** EXTRAIT DU DOCUMENT **
----------

Le président de la République se targuera donc d’avoir donné une maison à notre langue. A cette occasion, un ancien candidat à l’élection présidentielle et un spécialiste se sont affrontés dans les colonnes du Figaro pour savoir si le français était ou non une langue « créole ». Qu’il s’agisse de cette maison ou de ce débat, qui rappelle un peu celui sur le sexe des anges, tout cela paraît bien futile à côté de la question de l’apprentissage du français par des millions d’enfants. Heureusement, cette question a été posée par un collectif de linguistes et d’enseignants dans une tribune intitulée « Il est urgent de mettre à jour notre orthographe » parue dans Le monde du 17 octobre 2023.
Que dit cette tribune ?

----------

** Enregistrements extraits **
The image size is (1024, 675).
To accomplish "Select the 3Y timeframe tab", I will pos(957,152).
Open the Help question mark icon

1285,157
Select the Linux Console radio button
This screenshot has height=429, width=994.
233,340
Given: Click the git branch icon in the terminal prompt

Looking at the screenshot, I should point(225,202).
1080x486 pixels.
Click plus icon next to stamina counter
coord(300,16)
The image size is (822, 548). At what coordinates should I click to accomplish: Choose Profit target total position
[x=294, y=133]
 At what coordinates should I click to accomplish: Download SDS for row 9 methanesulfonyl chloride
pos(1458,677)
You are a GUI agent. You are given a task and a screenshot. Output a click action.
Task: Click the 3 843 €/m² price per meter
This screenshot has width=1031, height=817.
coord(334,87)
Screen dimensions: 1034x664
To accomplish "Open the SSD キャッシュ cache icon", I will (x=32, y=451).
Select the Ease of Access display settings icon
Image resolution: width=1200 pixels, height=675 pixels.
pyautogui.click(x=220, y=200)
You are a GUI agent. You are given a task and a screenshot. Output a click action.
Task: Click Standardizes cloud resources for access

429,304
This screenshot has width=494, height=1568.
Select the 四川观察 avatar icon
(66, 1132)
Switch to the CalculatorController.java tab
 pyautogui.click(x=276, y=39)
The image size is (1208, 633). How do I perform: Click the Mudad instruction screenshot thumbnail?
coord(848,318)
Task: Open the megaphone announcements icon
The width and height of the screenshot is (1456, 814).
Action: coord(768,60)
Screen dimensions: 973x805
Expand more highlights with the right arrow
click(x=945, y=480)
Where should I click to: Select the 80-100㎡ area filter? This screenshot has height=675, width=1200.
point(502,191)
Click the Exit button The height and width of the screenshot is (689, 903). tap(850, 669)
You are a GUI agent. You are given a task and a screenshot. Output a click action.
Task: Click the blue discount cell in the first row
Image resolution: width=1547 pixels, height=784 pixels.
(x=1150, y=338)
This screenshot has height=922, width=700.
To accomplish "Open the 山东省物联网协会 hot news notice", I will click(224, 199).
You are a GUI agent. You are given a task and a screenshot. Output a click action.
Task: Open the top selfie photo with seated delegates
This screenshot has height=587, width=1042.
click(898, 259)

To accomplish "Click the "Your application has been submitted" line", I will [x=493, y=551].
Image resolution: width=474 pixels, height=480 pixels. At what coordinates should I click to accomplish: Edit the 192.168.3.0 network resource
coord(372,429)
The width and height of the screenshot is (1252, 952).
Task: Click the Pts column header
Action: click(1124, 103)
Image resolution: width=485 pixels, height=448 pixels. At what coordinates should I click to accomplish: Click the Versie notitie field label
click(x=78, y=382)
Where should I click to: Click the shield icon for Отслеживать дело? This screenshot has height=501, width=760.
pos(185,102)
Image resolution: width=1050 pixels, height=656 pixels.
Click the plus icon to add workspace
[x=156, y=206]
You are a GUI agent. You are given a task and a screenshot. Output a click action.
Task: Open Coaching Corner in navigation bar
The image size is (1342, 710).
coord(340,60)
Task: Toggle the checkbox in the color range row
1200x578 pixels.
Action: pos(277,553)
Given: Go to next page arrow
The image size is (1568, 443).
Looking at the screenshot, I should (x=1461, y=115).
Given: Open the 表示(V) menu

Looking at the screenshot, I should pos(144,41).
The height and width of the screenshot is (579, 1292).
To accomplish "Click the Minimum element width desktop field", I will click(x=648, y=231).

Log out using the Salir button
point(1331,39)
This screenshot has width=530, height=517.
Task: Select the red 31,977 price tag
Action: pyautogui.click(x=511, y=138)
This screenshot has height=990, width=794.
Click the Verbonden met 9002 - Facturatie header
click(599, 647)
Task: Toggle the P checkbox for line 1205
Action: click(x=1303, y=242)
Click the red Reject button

----------

** CONSIGNE **
Reproduisez le passage de l'extrait sur la langue française depuis « Le président de » jusqu'à « cette tribune ? » inclus. La liste ci-dessus provient d'une source différente.

** RÉPONSE ATTENDUE **
Le président de la République se targuera donc d’avoir donné une maison à notre langue. A cette occasion, un ancien candidat à l’élection présidentielle et un spécialiste se sont affrontés dans les colonnes du Figaro pour savoir si le français était ou non une langue « créole ». Qu’il s’agisse de cette maison ou de ce débat, qui rappelle un peu celui sur le sexe des anges, tout cela paraît bien futile à côté de la question de l’apprentissage du français par des millions d’enfants. Heureusement, cette question a été posée par un collectif de linguistes et d’enseignants dans une tribune intitulée « Il est urgent de mettre à jour notre orthographe » parue dans Le monde du 17 octobre 2023.
Que dit cette tribune ?